Since alterations in Runx2 complex binding capacity is a recurrent finding in absence of lamin A/C both in vitro [7] and in vivo, we therefore hypothesize that this finding could be explained by changes in the interaction between proteins of the nuclear envelope, which have been previously associated with alterations in cell differentiation in other cell models [14]. To assess this hypothesis, we selected the integral inner nuclear membrane MAN-1. This protein physically interacts with lamin A/C, which also acts as a regulator of MAN-1 interaction with other nuclear proteins [15]. In addition, MAN-1 plays an important inhibitory role to the interaction between Smads and other intranuclear proteins [16], [17]. Initially we assessed the changes in MAN-1 protein expression in bone marrow cells of Lmna−/− and WT mice. Expression levels of MAN-1 were significantly higher in nuclear extracts obtained from marrow cells of Lmna−/− mice as compared with WT controls (Figure 4B, P<0.01). We then assessed the changes in nuclear interaction between Runx2 and MAN-1 in the absence of lamin A/C by using ex vivo cultures of MSC obtained from mutant and WT mice. As shown in Figure 4D, MSC obtained from Lmna−/− mice showed smaller nuclei and lower levels of nuclear MAN-1/Runx2 colocalization as compared with their WT controls.

Discussion

The present study demonstrates that lamin A/C is required in osteoblastogenesis and bone formation in vivo. Additionally, mice lacking lamin A/C showed a decrease in bone formation that exceeds a decrease in bone resorption resulting in significant bone loss mimicking the cellular changes observed in senile osteoporosis [18]. In addition, absence of lamin A/C is associated with 1) alterations in the nuclear transcription required for osteoblastogenesis and; 2) abnormal interaction between Runx2 and MAN-1, a protein of the nuclear envelope that is closely regulated by lamin A/C through a direct physical interaction [14].

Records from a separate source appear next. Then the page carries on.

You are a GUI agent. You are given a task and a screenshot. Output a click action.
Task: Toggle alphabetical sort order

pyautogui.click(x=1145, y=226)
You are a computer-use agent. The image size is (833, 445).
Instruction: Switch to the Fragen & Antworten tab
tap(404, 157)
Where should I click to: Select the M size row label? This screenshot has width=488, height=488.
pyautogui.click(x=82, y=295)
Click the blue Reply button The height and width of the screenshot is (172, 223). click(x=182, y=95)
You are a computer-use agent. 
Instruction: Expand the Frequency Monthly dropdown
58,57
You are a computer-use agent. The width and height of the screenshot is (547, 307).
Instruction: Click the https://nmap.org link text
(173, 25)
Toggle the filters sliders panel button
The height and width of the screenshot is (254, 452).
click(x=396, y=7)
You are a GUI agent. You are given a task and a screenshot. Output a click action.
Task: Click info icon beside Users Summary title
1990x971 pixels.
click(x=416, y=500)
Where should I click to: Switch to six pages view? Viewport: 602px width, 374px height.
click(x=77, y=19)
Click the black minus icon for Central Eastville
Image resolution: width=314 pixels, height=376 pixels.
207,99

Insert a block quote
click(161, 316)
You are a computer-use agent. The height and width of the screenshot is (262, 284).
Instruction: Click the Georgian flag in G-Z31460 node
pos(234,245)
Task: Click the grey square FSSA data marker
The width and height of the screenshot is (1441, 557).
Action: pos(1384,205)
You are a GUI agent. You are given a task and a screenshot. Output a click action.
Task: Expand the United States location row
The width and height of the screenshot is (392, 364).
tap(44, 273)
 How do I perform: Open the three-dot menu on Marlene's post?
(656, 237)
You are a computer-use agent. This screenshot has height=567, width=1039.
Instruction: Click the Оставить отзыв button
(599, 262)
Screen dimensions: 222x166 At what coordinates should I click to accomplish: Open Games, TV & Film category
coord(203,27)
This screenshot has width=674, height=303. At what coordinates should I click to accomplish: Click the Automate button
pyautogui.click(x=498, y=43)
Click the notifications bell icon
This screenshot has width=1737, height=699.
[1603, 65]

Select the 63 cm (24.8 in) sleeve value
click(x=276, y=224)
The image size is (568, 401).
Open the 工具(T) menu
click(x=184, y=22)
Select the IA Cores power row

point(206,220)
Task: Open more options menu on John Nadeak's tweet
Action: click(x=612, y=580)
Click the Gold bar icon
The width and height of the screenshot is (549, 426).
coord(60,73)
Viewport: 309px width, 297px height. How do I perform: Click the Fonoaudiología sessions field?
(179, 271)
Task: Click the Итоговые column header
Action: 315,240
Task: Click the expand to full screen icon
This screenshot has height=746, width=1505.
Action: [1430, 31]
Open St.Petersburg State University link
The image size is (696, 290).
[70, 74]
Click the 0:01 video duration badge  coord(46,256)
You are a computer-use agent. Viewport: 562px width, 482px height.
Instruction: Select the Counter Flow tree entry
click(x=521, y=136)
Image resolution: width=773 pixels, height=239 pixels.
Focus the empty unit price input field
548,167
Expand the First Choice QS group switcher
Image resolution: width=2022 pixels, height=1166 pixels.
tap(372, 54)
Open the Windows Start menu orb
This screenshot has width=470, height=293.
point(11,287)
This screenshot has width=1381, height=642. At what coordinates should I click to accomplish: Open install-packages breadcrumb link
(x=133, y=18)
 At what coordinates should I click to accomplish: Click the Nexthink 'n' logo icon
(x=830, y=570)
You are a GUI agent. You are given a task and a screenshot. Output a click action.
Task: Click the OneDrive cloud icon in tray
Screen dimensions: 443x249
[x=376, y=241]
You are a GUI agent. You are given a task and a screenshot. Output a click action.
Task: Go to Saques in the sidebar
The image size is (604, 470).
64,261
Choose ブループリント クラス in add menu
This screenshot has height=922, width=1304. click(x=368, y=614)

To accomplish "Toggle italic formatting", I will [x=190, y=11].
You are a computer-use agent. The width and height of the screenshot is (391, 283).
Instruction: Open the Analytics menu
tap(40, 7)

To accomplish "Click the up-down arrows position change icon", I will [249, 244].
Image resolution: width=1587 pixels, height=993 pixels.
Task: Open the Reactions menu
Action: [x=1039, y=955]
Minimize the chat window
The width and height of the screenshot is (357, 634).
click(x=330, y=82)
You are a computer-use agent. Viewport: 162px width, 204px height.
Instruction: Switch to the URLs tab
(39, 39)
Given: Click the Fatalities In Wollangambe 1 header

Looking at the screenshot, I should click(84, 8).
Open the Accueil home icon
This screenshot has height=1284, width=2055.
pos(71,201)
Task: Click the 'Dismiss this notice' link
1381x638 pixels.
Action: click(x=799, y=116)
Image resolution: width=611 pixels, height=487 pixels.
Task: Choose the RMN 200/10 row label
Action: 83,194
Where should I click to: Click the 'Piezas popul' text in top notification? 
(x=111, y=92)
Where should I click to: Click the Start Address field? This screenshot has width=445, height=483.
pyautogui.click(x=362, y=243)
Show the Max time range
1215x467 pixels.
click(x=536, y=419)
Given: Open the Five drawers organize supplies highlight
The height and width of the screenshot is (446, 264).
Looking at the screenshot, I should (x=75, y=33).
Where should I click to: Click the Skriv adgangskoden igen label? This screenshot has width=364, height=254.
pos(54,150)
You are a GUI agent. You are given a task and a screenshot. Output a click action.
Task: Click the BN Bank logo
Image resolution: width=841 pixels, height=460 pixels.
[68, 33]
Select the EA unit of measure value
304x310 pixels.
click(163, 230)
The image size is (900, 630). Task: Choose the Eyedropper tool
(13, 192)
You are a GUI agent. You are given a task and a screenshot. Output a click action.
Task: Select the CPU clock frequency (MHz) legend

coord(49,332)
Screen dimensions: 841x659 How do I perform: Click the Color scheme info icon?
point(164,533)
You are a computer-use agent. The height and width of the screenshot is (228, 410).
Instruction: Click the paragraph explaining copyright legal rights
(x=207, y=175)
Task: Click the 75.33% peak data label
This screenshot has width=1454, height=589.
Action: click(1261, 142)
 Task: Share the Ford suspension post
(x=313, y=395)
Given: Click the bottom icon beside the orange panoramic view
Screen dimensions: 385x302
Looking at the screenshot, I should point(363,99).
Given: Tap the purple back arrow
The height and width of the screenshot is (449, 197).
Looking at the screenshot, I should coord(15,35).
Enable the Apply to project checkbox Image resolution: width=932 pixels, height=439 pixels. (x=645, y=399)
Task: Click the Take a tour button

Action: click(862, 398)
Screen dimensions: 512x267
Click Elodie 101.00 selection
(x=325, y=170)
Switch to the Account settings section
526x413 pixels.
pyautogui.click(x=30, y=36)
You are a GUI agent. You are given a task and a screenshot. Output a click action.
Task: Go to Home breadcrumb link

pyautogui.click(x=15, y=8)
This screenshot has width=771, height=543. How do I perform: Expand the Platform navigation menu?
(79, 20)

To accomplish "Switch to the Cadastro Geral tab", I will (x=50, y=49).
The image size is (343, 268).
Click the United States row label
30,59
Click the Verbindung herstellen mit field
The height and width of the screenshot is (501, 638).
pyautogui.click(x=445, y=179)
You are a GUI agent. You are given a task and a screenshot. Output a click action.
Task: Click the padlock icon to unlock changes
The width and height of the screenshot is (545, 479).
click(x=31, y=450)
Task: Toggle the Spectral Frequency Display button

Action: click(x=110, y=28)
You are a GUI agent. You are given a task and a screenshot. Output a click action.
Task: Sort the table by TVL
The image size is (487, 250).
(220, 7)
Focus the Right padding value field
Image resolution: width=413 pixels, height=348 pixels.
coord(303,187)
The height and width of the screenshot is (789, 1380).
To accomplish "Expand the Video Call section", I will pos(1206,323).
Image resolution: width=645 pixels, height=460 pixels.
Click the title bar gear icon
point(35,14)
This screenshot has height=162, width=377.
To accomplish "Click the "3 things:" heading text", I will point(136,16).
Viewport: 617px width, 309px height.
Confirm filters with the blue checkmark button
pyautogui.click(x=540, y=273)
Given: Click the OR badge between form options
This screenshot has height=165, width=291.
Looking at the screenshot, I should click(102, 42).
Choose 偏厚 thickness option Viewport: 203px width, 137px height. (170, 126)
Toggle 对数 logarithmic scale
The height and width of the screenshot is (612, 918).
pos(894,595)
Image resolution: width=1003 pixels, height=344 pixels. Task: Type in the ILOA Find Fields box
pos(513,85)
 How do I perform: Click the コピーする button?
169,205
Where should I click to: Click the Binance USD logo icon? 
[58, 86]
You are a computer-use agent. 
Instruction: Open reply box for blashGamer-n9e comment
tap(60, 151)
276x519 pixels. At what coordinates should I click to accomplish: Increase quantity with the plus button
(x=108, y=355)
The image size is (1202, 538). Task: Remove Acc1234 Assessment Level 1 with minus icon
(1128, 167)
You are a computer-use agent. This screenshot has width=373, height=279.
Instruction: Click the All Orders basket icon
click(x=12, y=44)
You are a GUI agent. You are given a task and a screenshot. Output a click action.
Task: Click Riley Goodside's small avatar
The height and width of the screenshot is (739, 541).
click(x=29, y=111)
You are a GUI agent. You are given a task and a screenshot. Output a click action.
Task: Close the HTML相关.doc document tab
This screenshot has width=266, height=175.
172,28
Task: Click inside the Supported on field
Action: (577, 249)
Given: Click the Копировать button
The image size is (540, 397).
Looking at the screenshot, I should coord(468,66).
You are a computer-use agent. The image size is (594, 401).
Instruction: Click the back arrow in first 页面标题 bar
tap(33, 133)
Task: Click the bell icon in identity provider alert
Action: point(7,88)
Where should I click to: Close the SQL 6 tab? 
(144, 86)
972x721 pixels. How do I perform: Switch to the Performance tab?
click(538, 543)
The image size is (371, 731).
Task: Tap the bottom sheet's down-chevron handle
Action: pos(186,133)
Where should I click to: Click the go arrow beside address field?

The importance of proteins of the nuclear envelope in bone biology has been reinforced by changes in bone mass seen in patients suffering of mutations that either decrease or increase bone mass. For instance, a type of progeria known as Hutchinson Gilford Progeria Syndrome (HGPS) has been associated with mutations in the lamin A/C gene [19]. Patients suffering from HGPS show major bone changes including severe osteoporosis, osteolysis, bone deformities and spontaneous fractures [20]. In contrast, mutations in MAN-1 result in three autosomal dominant diseases in humans known as melorheostosis; all three characterized by increased endochondral and intramembranous bone formation and abnormally high BMD [16].

In the particular case of lamin A/C there is enough evidence to suggest that this protein plays an important role in bone metabolism. Considering that in normal physiological conditions lamin A/C has been associated with telomerase maintenance [21] and stem cell homeostasis [22], the aging process in tissues that depend on normal MSC differentiation could be also associated with changes in lamin A/C expression. This could be the case of bone, where normal osteoblasts show a decrease in lamin A expression with aging [23].

Furthermore, the link between lamin A/C and age-related bone loss is most likely based on the role played by lamin A/C in the differentiation of MSC. It has been proposed that nuclear proteins, such as lamin A/C, may act as signalling receptors in the nucleus required for receiving and/or transducing upstream cytosolic signals in a number of pathways central to adult stem cell maintenance [22]. Indeed, alterations in either lamin A/C processing or expression have been associated with abnormal differentiation of MSC, which may explain the defects in bone (osteopenia) [20] and muscle (dystrophy) [11] observed in patients suffering from severe laminopathies. In terms of processing, lamin A is the end product of prelamin A after exposed to protein cleavage and prenylation [5]. Accumulation of unprenylated prelamin A negatively regulates adipogenic [24] and osteogenic [25] differentiation of MSC in vitro. Furthermore, mice lacking the enzyme responsible for lamin A/C processing (Zmpste24−/−) show accelerated bone loss and the typical features of senile osteoporosis [10].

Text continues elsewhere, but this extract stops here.